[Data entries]
:::::
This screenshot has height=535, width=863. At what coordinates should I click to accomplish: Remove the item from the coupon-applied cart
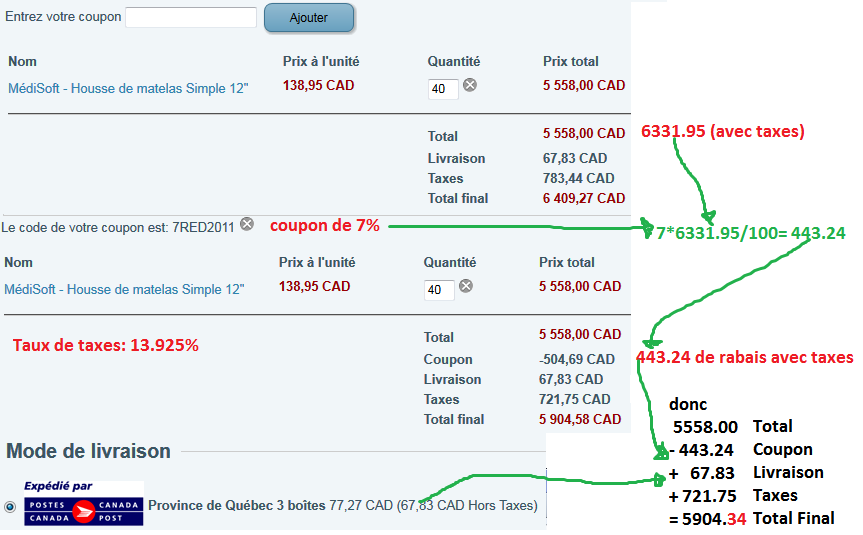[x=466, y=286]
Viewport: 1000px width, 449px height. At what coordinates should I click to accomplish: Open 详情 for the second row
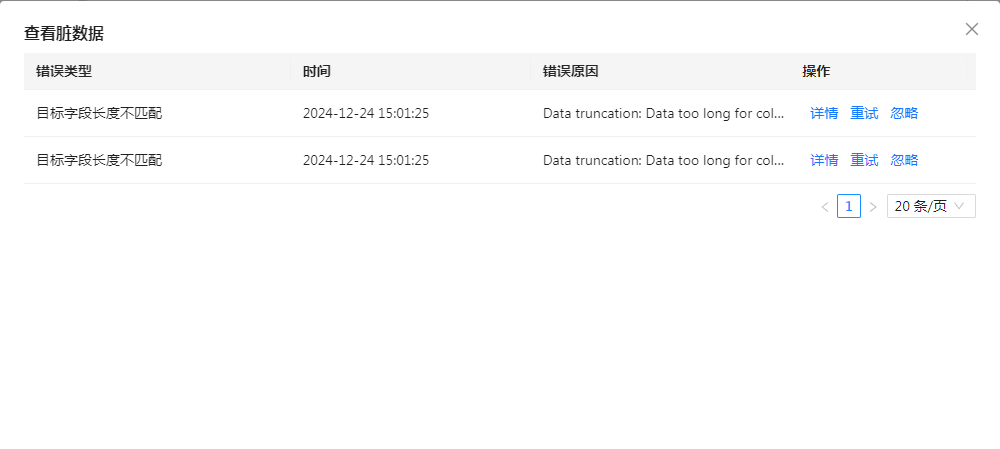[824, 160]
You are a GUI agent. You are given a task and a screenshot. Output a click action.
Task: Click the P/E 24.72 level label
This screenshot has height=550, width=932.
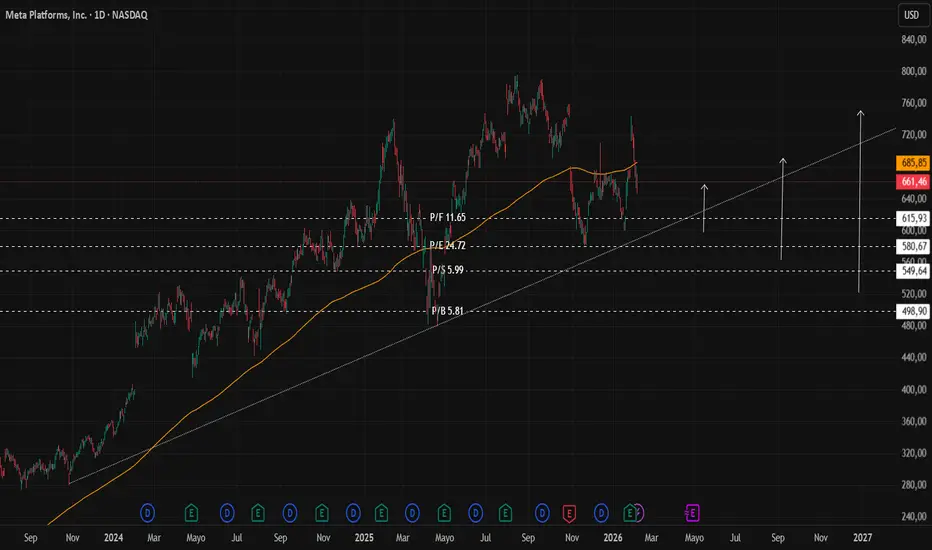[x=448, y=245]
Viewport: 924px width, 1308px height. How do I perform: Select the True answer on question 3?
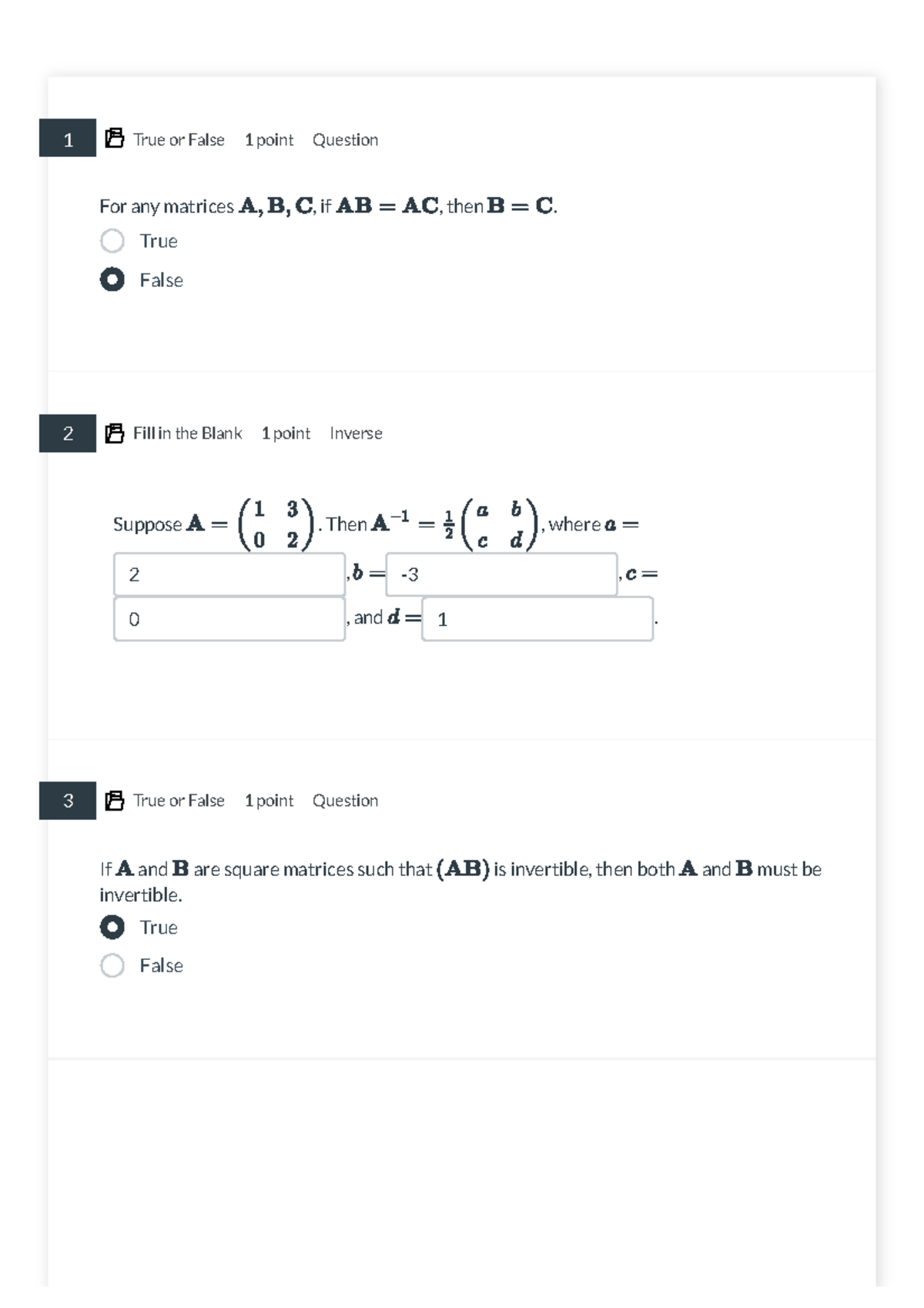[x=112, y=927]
:::::
[Task goal]: Exact copy required, pictures excluded: the lines from the one holding "You are a GUI" through the last line of the data, both ends included.

[Solved exercise]:
You are a GUI agent. You are given a task and a screenshot. Output a click action.
Task: Click the P/E 24.72 level label
This screenshot has height=550, width=932.
[x=448, y=245]
Viewport: 924px width, 1308px height. How do I perform: Select the True answer on question 3?
[x=112, y=927]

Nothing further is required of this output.